As of February 3, 2026, Bitcoin ($BTC) is weathering one of its most challenging technical and narrative periods in years. After a "violent" weekend of deleveraging, the king of crypto is struggling to reclaim its status as a safe haven while institutional "smart money" and retail sentiment diverge sharply.
The "Digital Gold" Identity Crisis
The biggest story for Bitcoin right now is its decoupling from physical gold.
The Warsh Effect: The nomination of Kevin Warsh as the next Federal Reserve Chair has sparked a "hawkish" re-pricing of the dollar. While gold has surged to record highs above $5,600/oz, Bitcoin has behaved more like a high-beta tech stock, falling roughly 38% from its 2025 peak of $126,100.

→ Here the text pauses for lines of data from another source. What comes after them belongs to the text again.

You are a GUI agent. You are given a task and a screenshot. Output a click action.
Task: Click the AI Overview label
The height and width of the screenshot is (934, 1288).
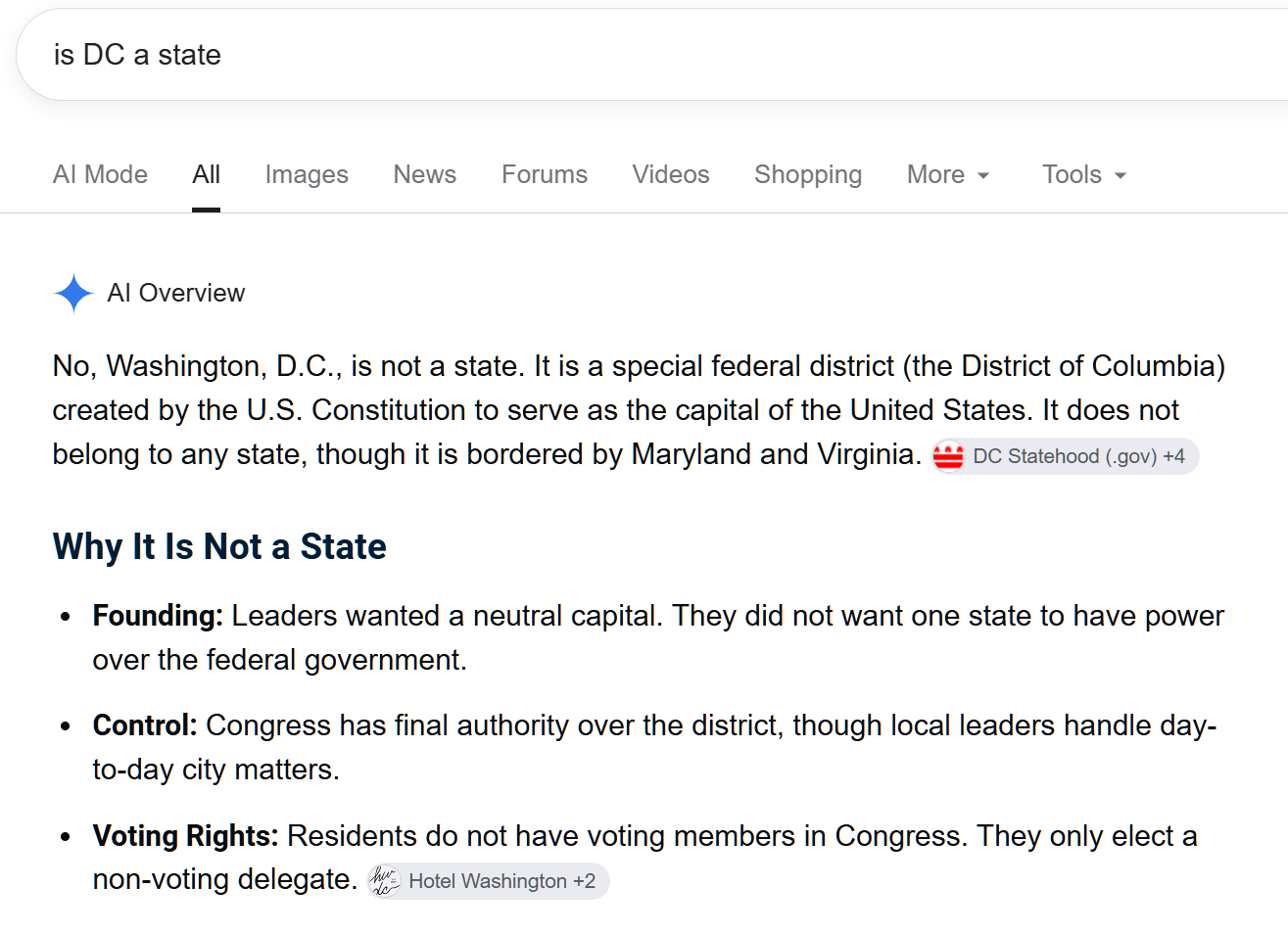(x=176, y=293)
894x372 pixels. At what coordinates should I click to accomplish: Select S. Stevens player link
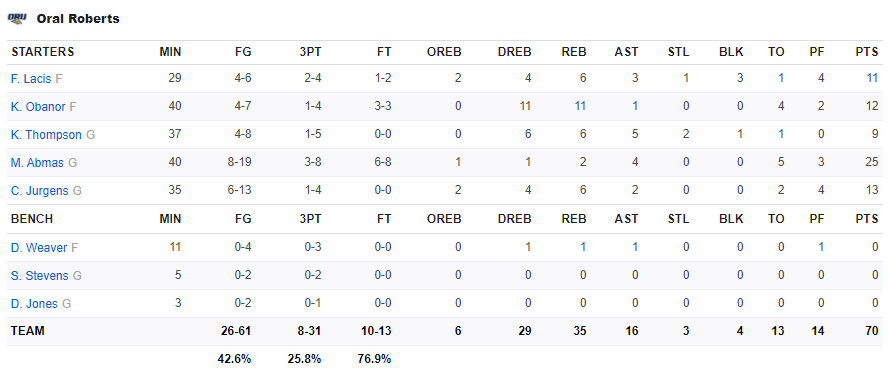click(x=39, y=276)
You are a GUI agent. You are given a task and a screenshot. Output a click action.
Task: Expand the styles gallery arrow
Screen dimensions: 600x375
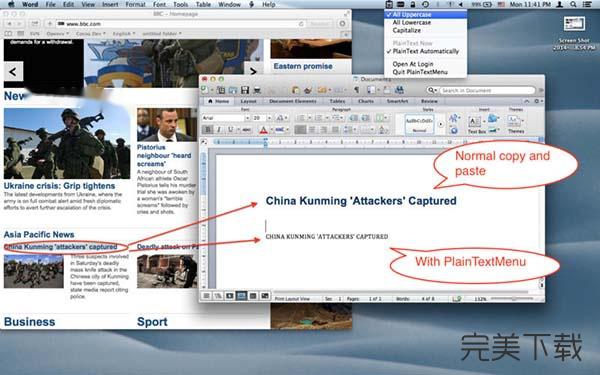coord(441,124)
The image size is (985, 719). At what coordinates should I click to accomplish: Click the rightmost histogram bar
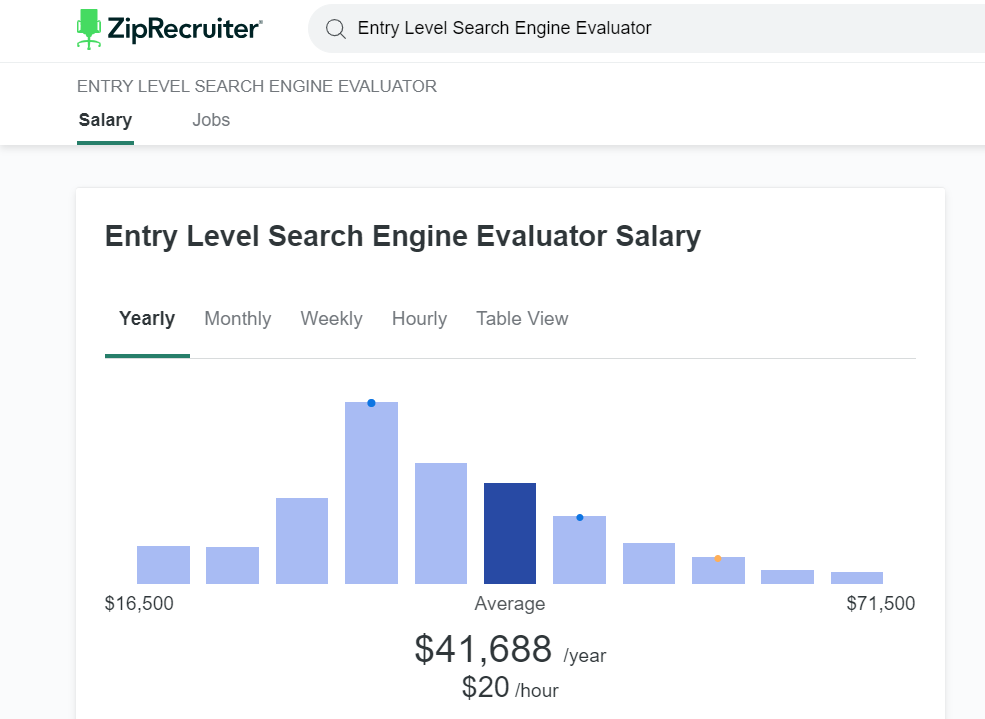click(857, 578)
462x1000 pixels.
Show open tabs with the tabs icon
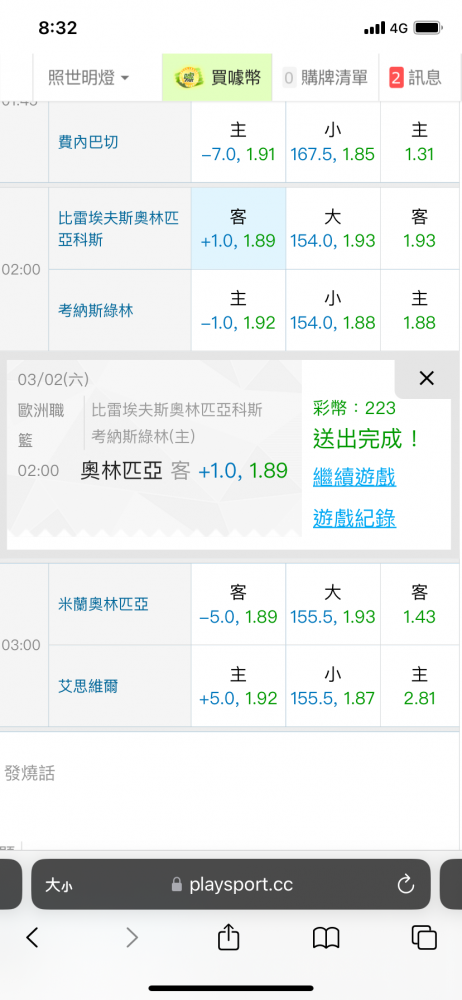click(424, 938)
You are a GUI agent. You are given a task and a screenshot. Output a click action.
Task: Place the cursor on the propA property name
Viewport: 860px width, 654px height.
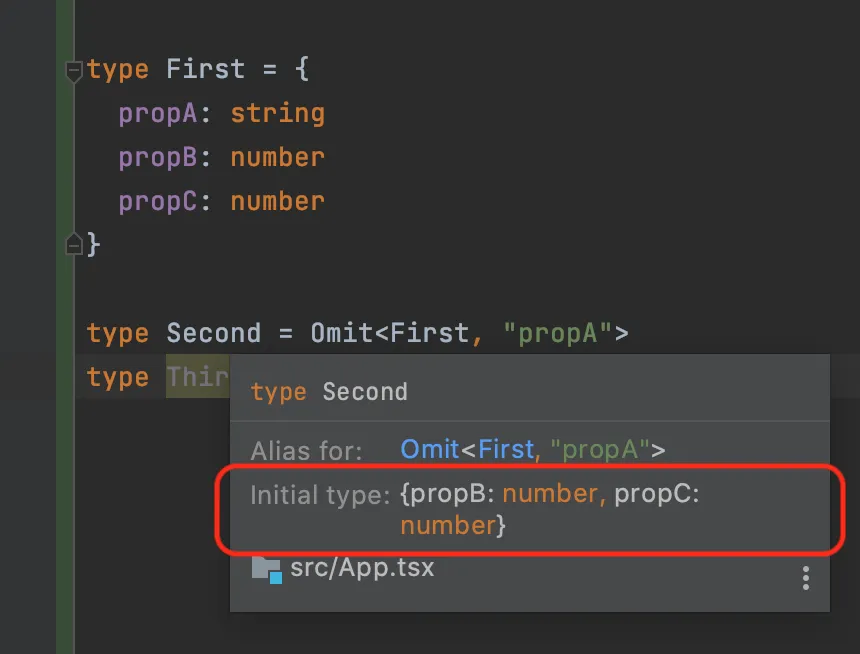click(x=158, y=113)
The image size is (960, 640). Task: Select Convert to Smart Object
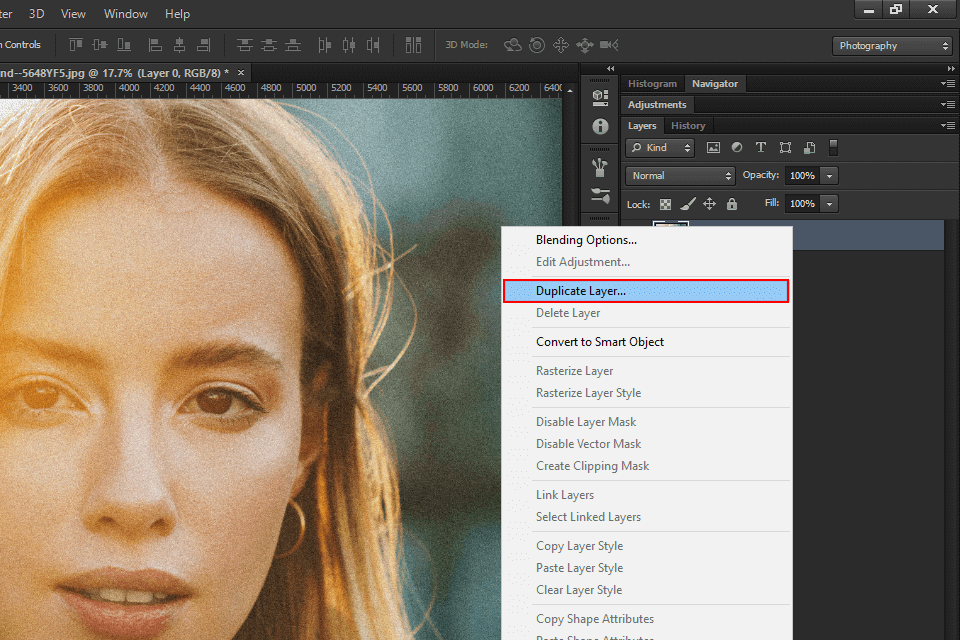tap(600, 342)
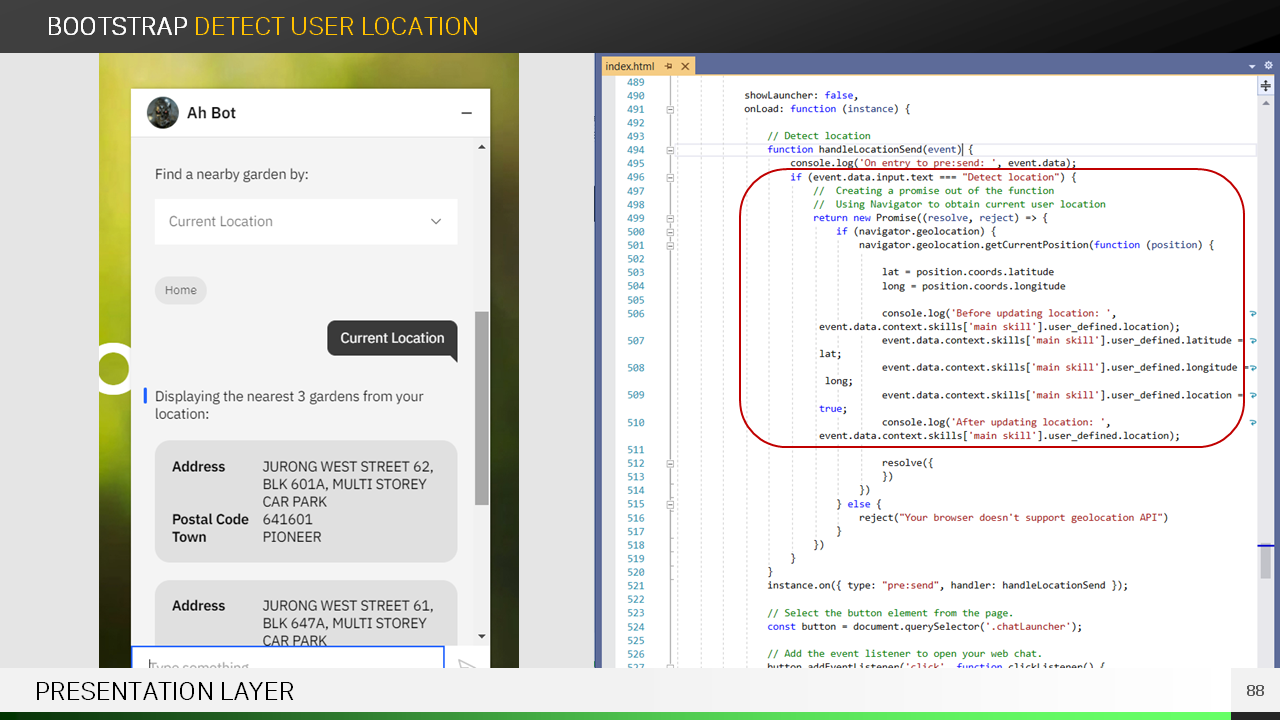Click the Home suggestion button
Image resolution: width=1280 pixels, height=720 pixels.
pos(181,290)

Institutional Capitulation: Total liquidations topped $2.5 billion over the past weekend. Even major players are wavering; GameStop recently moved its entire 4,710 BTC treasury to Coinbase, signaling a potential pivot away from Bitcoin as a reserve asset in favor of traditional acquisitions.
The $100k "Whale" Buy: Despite the gloom, ARK Invest (Cathie Wood) notably purchased $65 million worth of BTC today as it dipped below the $100k milestone, reinforcing the long-term institutional belief in a $1.5 million price target by 2030.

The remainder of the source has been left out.